• _Exercise objective_:
Render the lines from the start of the material through the line holding "[x=385, y=70]", inclusive, as a numbered list with no blank lines, and omit the pictures.

(Word and element location records)
########################################

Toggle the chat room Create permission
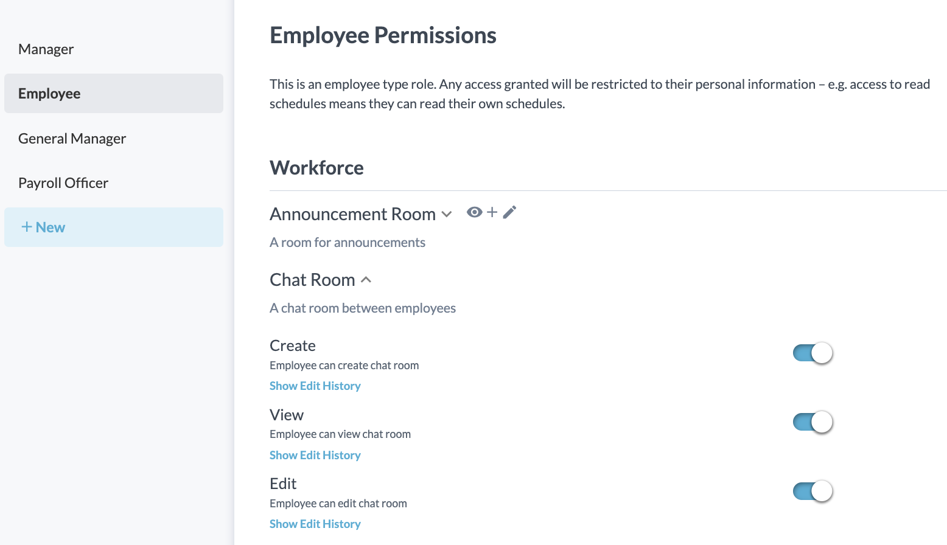The width and height of the screenshot is (947, 545). coord(812,353)
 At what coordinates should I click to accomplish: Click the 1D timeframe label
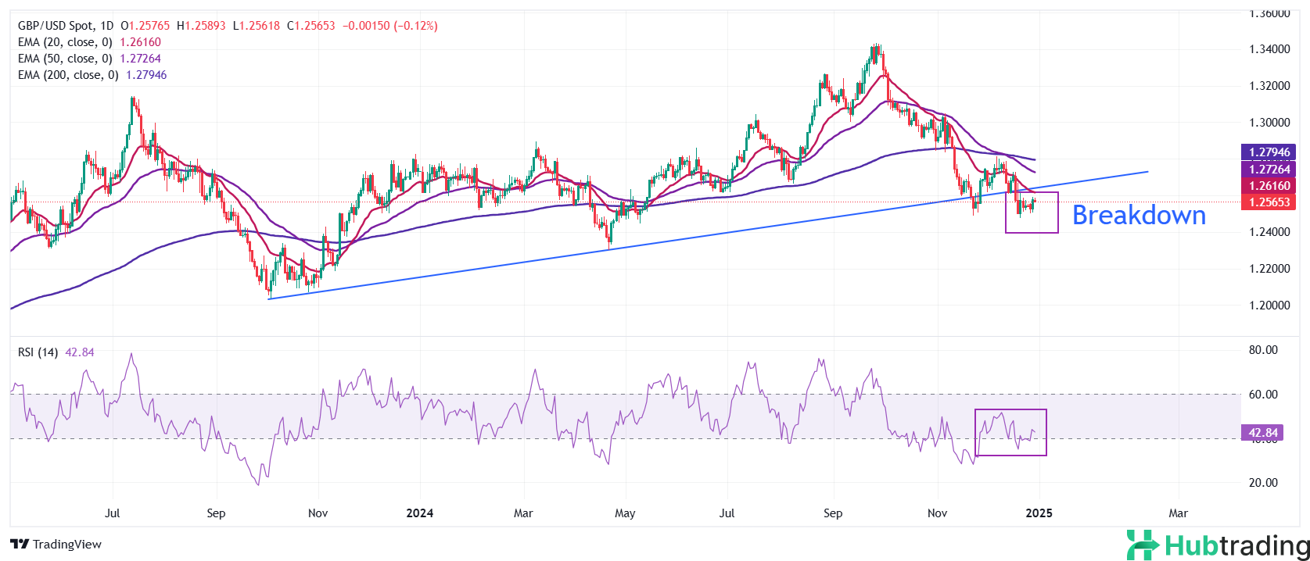pos(106,26)
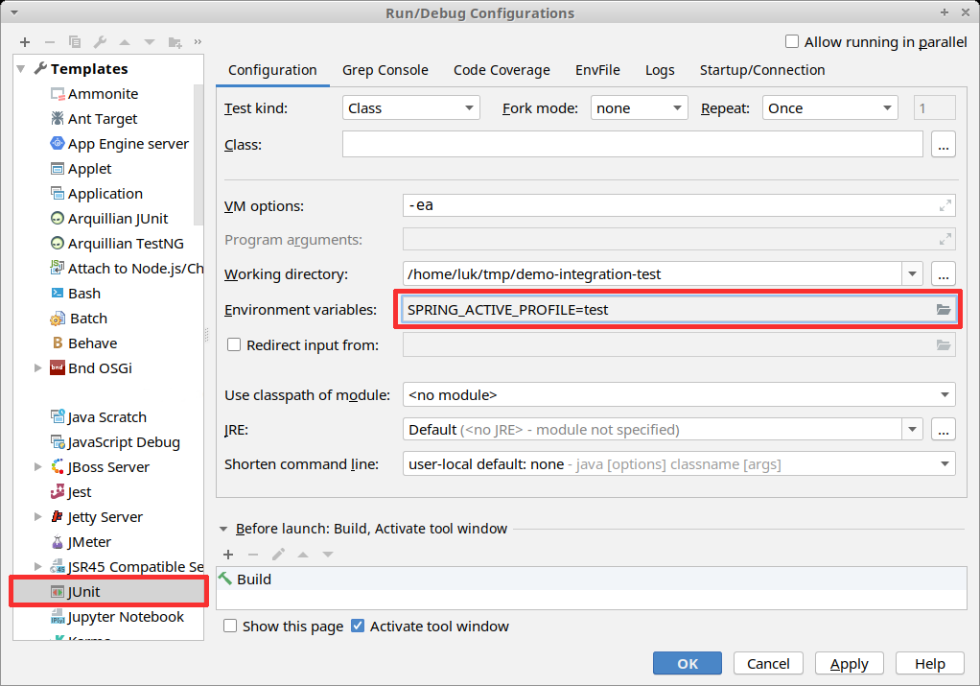Open the Grep Console tab
The image size is (980, 686).
[x=385, y=70]
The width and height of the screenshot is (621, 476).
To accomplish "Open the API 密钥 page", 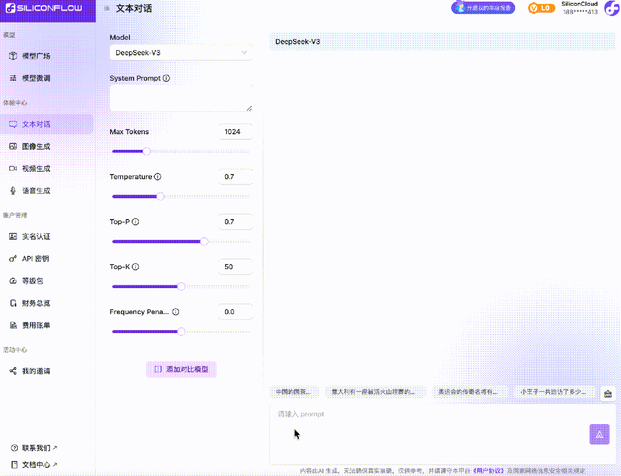I will (x=35, y=259).
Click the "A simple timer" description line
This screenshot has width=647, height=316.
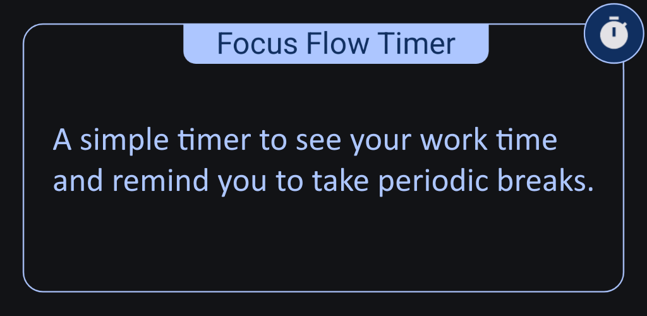[x=305, y=140]
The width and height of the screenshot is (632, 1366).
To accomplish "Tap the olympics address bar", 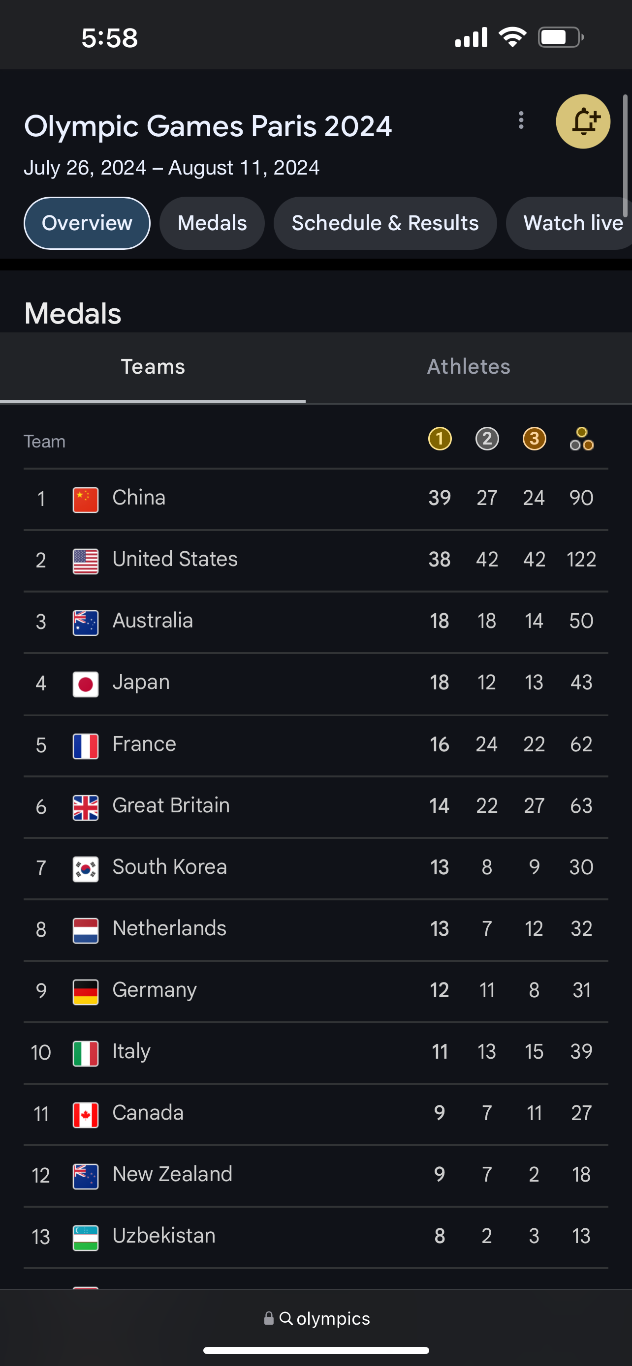I will pyautogui.click(x=317, y=1318).
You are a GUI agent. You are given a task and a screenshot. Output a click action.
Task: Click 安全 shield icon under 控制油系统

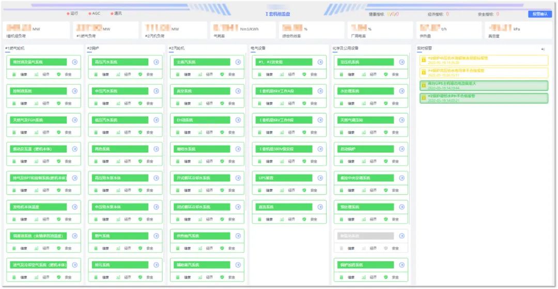tap(58, 103)
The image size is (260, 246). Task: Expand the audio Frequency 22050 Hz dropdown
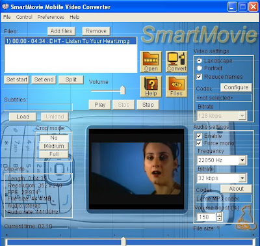point(242,160)
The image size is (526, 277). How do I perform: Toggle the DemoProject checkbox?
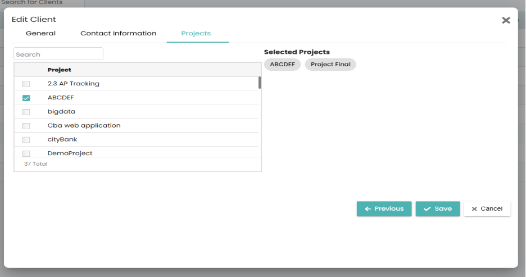click(x=26, y=153)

########################################

• _Solution for this problem_:
1. Toggle the chat room Create permission
2. The width and height of the screenshot is (947, 545). coord(812,353)
3.  At what coordinates should I click to accomplish: Click the 1D timeframe label
4. pos(106,26)
5. Open the Grep Console tab
6. The image size is (980, 686).
7. [x=385, y=70]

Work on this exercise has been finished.